1. According to the art. 412 of the Commercial Companies Code shareholders may participate in the
General Meeting of Boryszew S.A. and execute the right of vote personally or through proxy.
Proxy should be granted either in writing or electronically. Proxies of legal persons should present
actual copy from court registries, naming persons entitled to represent of such persons. Persons
not mentioned in the above mentioned copy should have proxy signed by persons authorized to
represent this legal person.
2. Proxy to participate in the General Meeting of the Company and execute the right of vote may be
granted electronically. Granting proxy electronically does not require to sign the secure
electronically signature verified by certified valid certificate. Proxy granted electronically should
identify the shareholder or proxy.
3. Proxy granted electronically should be sent to the address: mgoczynska@boryszew.com.pl one
hour before the start of the General Meeting, at the latest.

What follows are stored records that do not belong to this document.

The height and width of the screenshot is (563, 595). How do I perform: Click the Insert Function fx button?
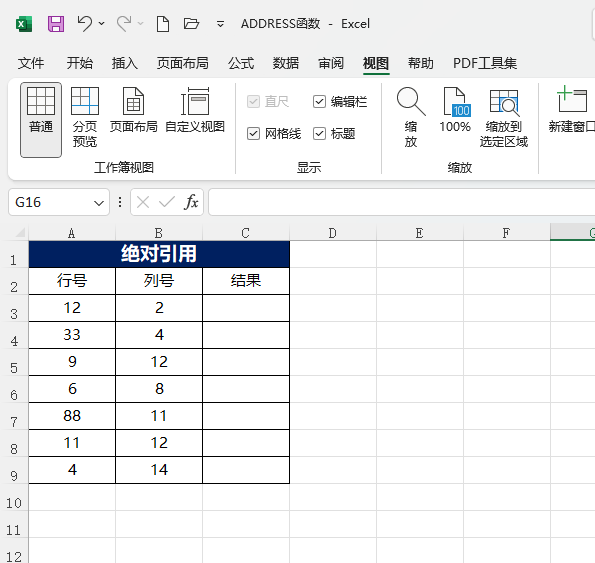pyautogui.click(x=191, y=202)
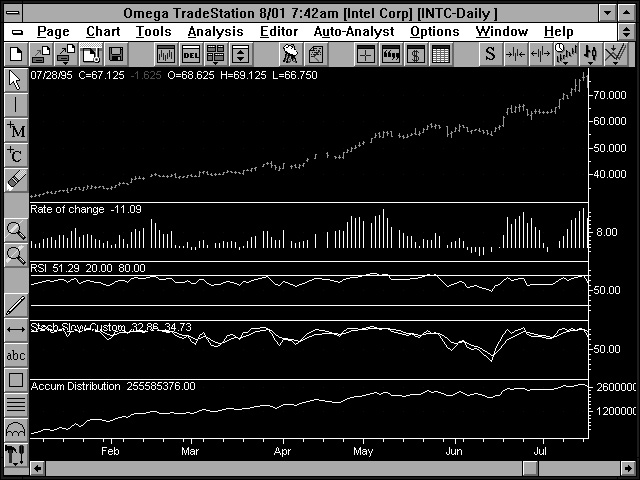640x480 pixels.
Task: Select the +C tool in left toolbar
Action: pyautogui.click(x=15, y=154)
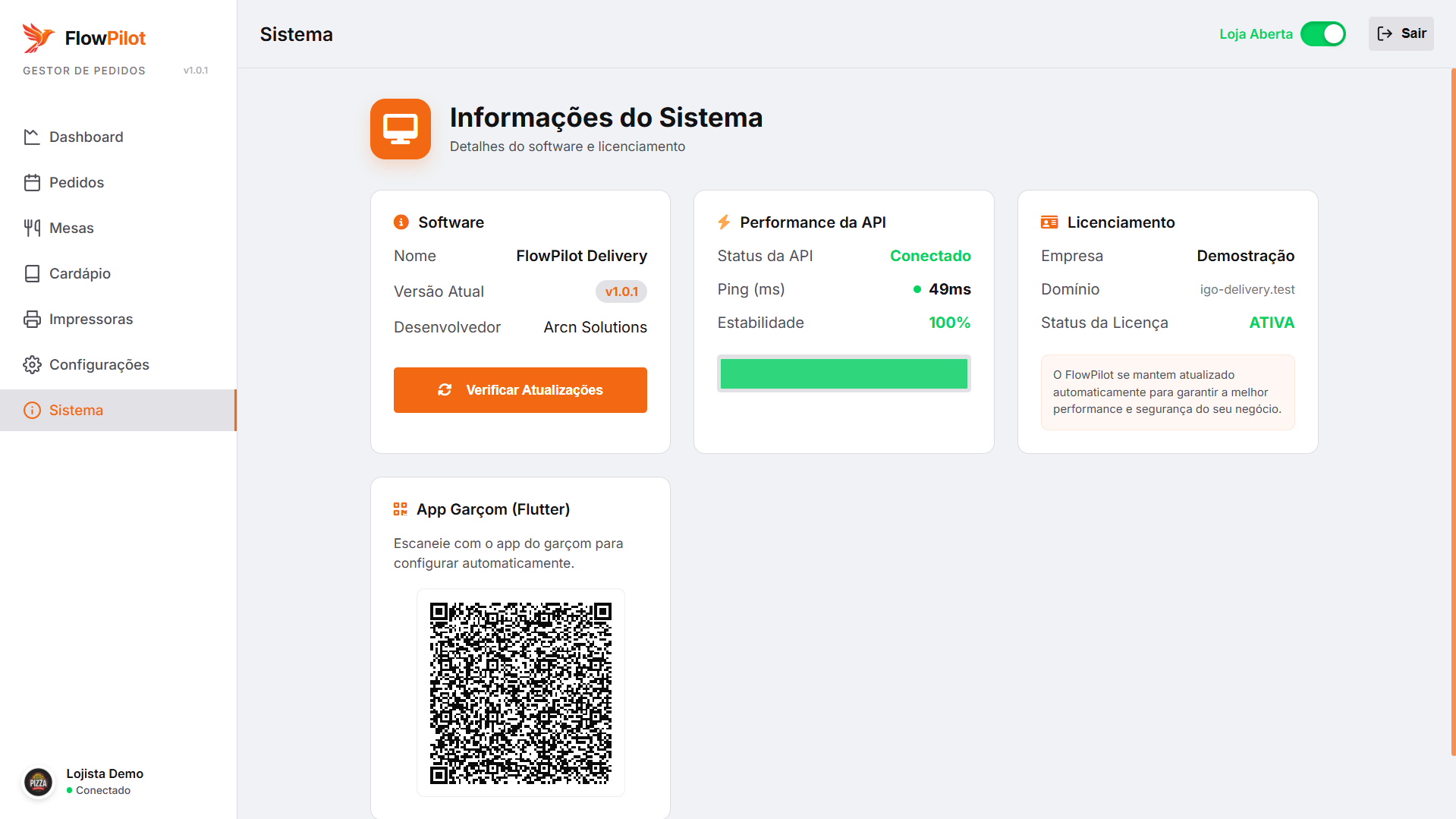Image resolution: width=1456 pixels, height=819 pixels.
Task: Click the orange monitor system icon
Action: tap(400, 129)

4. The electronic proxy should be created in the separate document signed by shareholder or person
authorized to represent shareholder and it should be sent as enclosure in PDF file to the e – mail
addresses pointed in point 3 above.
Documents confirming the right of the shareholder to participate in the General Meeting must be
sent obligatory together with the electronic proxy. Proxy must show its proxy when the present list
is made.
5. If the proxy on the General Meeting of Boryszew S.A. is the member of the Management Board,
member of the Supervisory Board or the employee of the Company, the proxy may authorize to
represent only on the General Meeting on that day. Proxy must reveal to shareholder
circumstances showing the existing or possibility of existing of the conflict of interest. Granting
further proxy is excluded. Proxy votes according to instructions given by shareholder.
The whole text of documentation, which will be presented to the Extraordinary General Meeting and
drafts of resolutions with justification of the Management Board and the Supervisory Board of the
Company concerning issues introduced to the agenda or issues which are to be introduced to the
agenda before the date of the General Meeting is placed from the day of calling of the Ordinary
General Meeting on the web site of the Company (www.boryszew.com.pl). These documents are
immediately up-dated in case of introducing changed according to the rules of Commercial Companies Code.
Person entitled to participate in the Ordinary General Meeting can get the copies of above mentioned
documents in the seat of the Company.
The list of shareholders entitled to participate in GM will be presented in the seat of the company
during 3 week-days before the GM.
The shareholder may demand to send him the list of shareholders electronically, giving e – mail
address, to which the list should be sent.
The shareholders are requested to check if they have been placed on the list of shareholders entitled
to participate in the General Meeting.
The Company Article does not provide the possibility of participating in the General Meeting by means of electronic way of communications and the Regulations of the General Meeting does not provide voting on the Meeting by means of correspondence.
The risk connected with the electronic way of communication, particularly sending demand of placing issues in the agenda of the General Meeting, putting the drafts of resolutions concerning issues introduced to the agenda or issue, which are to be introduced to the agenda before the date of the General Meeting and the notification of the Company to execute proxy on the e-mail address pointed in this notification is on the shareholder’s side.
The list of shareholders entitled to participate in the General Meeting will be presented at 7/9 Łucka street, Warsaw on 10 a.m. till 5 p.m. on 12 – 14 February 2014.
Persons entitled to participate in the General Meeting are asked to register and take vote cards at the entrance of the session’s hall, one hour before the Meeting.
Issues not covered by this notification are subject of rules of the Commercial Companies Code and the Company Statute.